Nothing else from these 13 artists (six women, seven men) is worth a second glance. Finbar Ward’s wooden boxes (hardly paintings, hardly art) have in some shape or form been part of the vocabulary of contemporary art for 30 years and more; he is, at 24, presumably too young to realise that we have seen its ilk before. Mary Ramsden’s silhouette landscapes in two or three colours are the resort of the failed beginner, and so too are the painted backgrounds to which Oliver Osborne pastes a photograph or cutting. The most short-lived of work will be the abstractions of Dan Rees, thumbed in pretty Plasticine onto wooden panels, echoing the patterns printed on cheap cotton for cheap frocks; when dirty and dusty, the Plasticine will prove impossible to clean; even if put behind glass, it is not a material that ages well, and the final resting place of such work will be the rubbish dump. The rest is witless first-year art-school stuff, not the work of early maturity.

If neither Saatchi nor Tate Britain can find anything worthwhile in British Art today, perhaps they should retire from the field and let others try their hand at it. I therefore make the (no doubt outrageous) suggestion that art critics should be invited to mount an exhibition of contemporary British artists. By this I do not mean those who write for the bilge-filled little magazines funded by the Arts Council, or for magazines that must scratch the backs of institutions, or play lackey to bodies that may occasionally employ them; I mean the critics who write on the visual arts for major newspapers and who, for the most part, tell the truth and shame the Devil (and much good it does them).

I dare say that they too will find nothing worth the finding — for that is the implication of both Saatchi’s New Order exhibitions; I dare say they may decide that painting is dead and that the art schools have killed it. Long ago in 1972, when I first began trawling the nation’s arts schools, talent seemed abundant and widespread, but by the late Eighties it, and skill and originality too, were rare, with painting, both as art and craft, stuck fast in the doldrums and neglected by both tutors and students. Recent conversations with students in major art schools have left me with the conviction that painting and drawing are no longer taught in terms of instruction. Drawing has certainly been debased to “work on paper” rather than the instrument of observation, analysis and preparation in a wide range of techniques, each of them capable of producing a masterpiece in itself as well as in the finished painting. And for years now I have heard from students that they are taught nothing about the materials of paint or even of the point and purpose of the different shapes and bristles of their brushes. No student of the violin could survive a day in the Royal College or Academy of Music unable to read music, tune the strings or tauten his bow, but a painter need not even know which end of the brush applies the paint.
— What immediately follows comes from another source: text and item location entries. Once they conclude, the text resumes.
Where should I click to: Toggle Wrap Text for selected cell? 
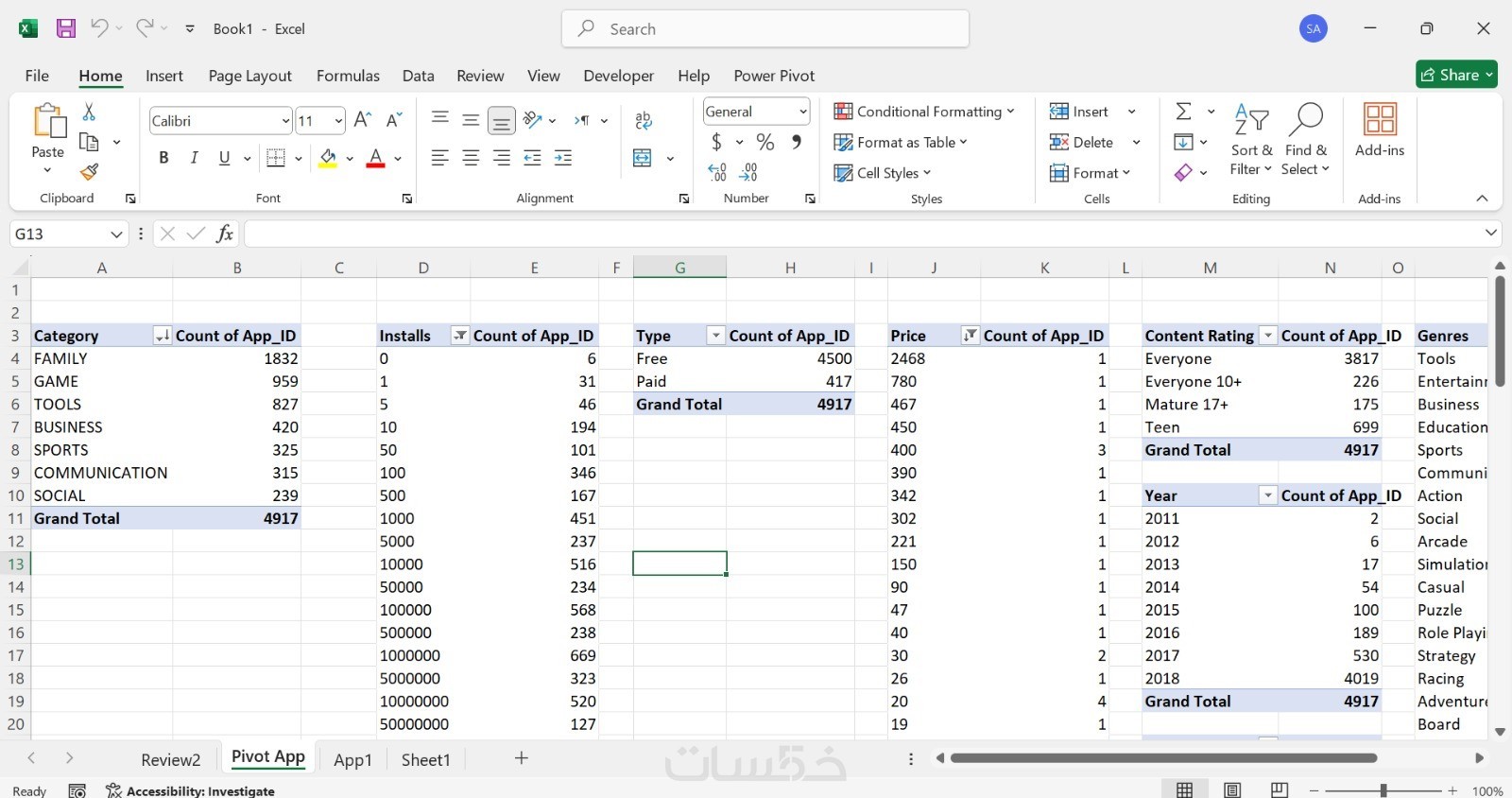point(644,120)
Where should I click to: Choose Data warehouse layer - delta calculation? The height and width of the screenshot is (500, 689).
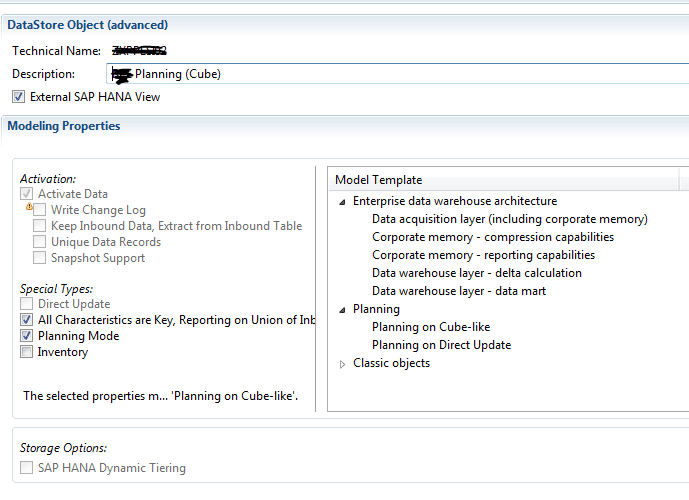[x=476, y=273]
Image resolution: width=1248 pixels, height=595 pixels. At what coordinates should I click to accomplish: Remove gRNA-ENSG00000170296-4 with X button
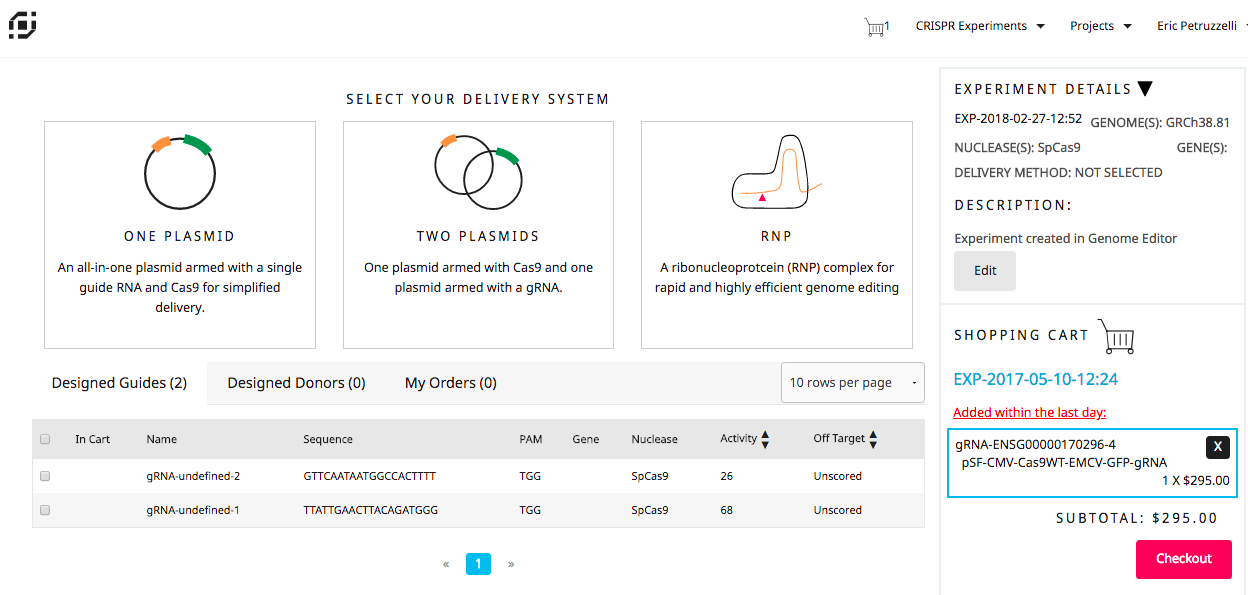coord(1217,447)
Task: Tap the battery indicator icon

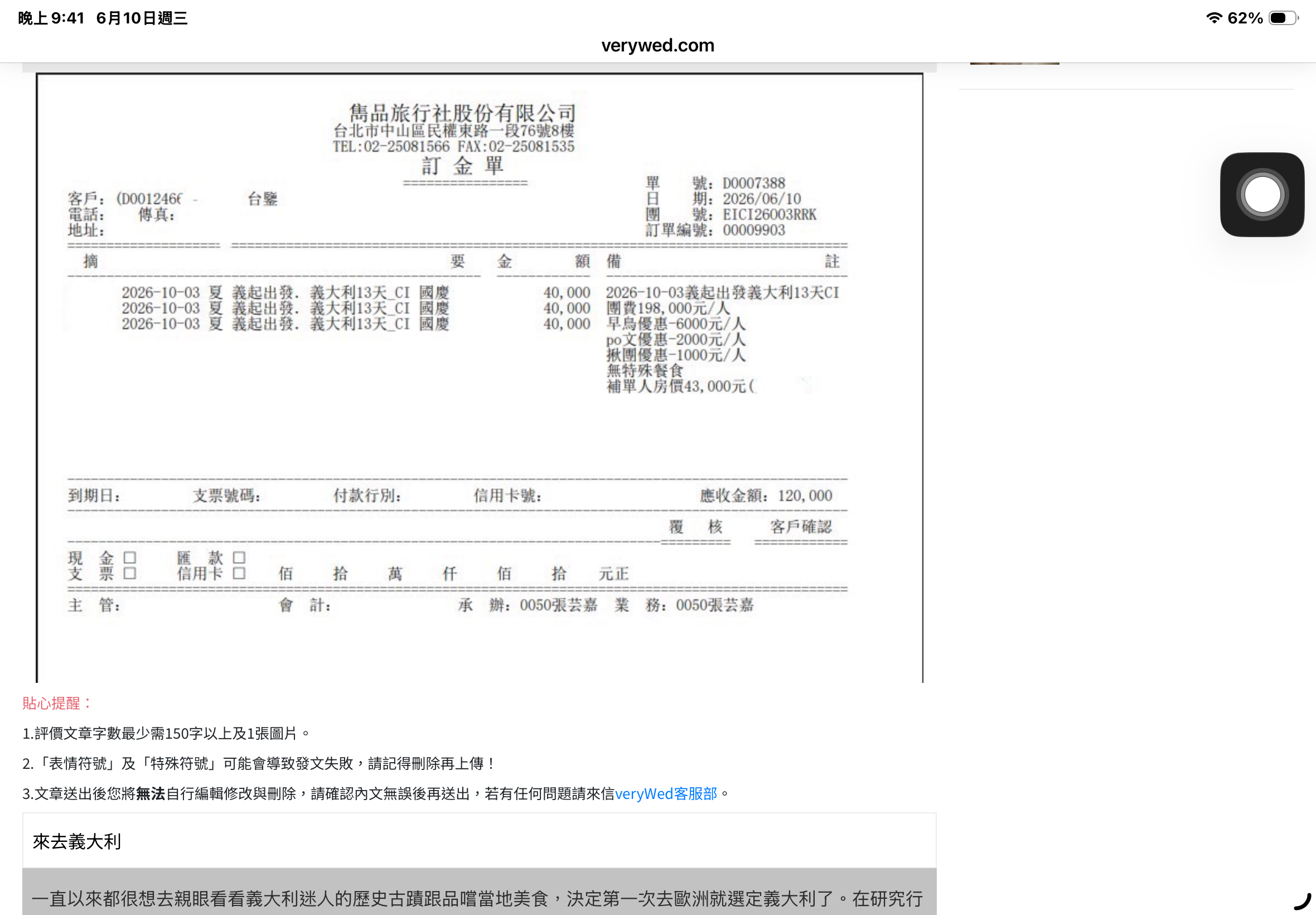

Saatchi and the Tate curators make one fundamental error — they search only among the young. I would look among the generations of artists who, not of their small number and of a very different caste, have been obliterated by the YBAs, their familiars, buddy-boys and cronies, by the overwhelming publicity accorded them and by the public funding poured into their pockets by the Tates, the Arts and British Councils, and by Saatchi. Do we really want another Hirst or Emin? Would we not rather have another Freud or Bacon? Bacon was 40 when given his first solo show with a London dealer, and Freud was into his fifties before there was any general recognition of his talent.

New Order II: British Art Today is at the Saatchi Gallery, SW3 (020 7811 3070, saatchigallery.com) until March 23. Daily 10am-6pm. Admission free.